Pelvic floor exercises are the mainstay of conservative measures for treatment of urinary incontinence. Bernstein and coworkers showed that pelvic floor muscle thickness and function could be reproducibly assessed by transperineal sonography. He also demonstrated that pelvic floor muscles were thinner in women older than 60 years and in women with stress urinary incontinence compared with continent control subjects. After pelvic floor muscle training, all groups showed increase in muscle thickness, and 60% of women with stress urinary incontinence showed subjective and objective improvement in symptoms. Dietz and coworkers used translabial sonography to provide biofeedback in teaching women to perform proper pelvic floor muscle contraction and showed that translabial sonography is a useful adjunct in pelvic floor muscle training.

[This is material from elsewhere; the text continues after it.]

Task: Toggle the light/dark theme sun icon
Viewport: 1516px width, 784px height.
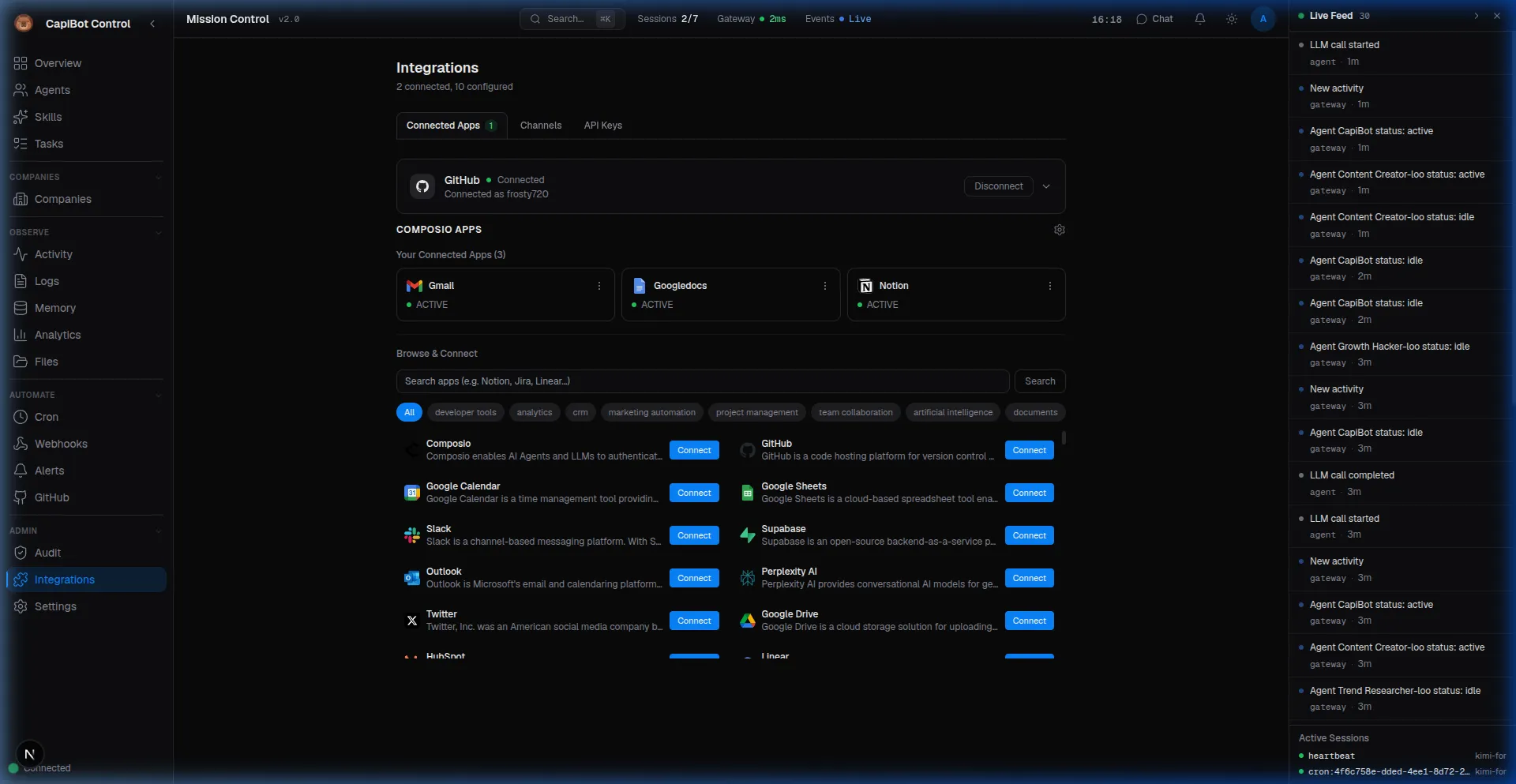Action: click(1231, 19)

Since the late 1990s, placement of minimally invasive slings has become a mainstay in surgical treatment of stress urinary incontinence. These slings are composed of synthetic material, most commonly prolene mesh, that is implanted around the urethra to restore anatomic support. The original retropubic placement of the slings was later modified with an option of using a transobturator placement. The sling is usually placed over the midurethra; however, position may vary. The mesh is highly echogenic and can be easily visualized with pelvic floor sonography ( Fig. 35-11 ). Using pelvic floor sonography, some researchers suggest that sling position along the length of the urethra (i.e., midurethral or in the proximal or distal third of the urethra) is not essential in restoring continence. In one study, Schuettoff and associates compared assessment of mesh slings with MRI and sonography. They suggested that sonography is most suited for assessment of suburethral and periurethral portions of the sling, whereas MRI is better for evaluating the retropubic portion of the mesh. Pelvic floor sonography can also demonstrate details of the relationship between the suburethral portion of the sling, the urethra, and the symphysis pubis.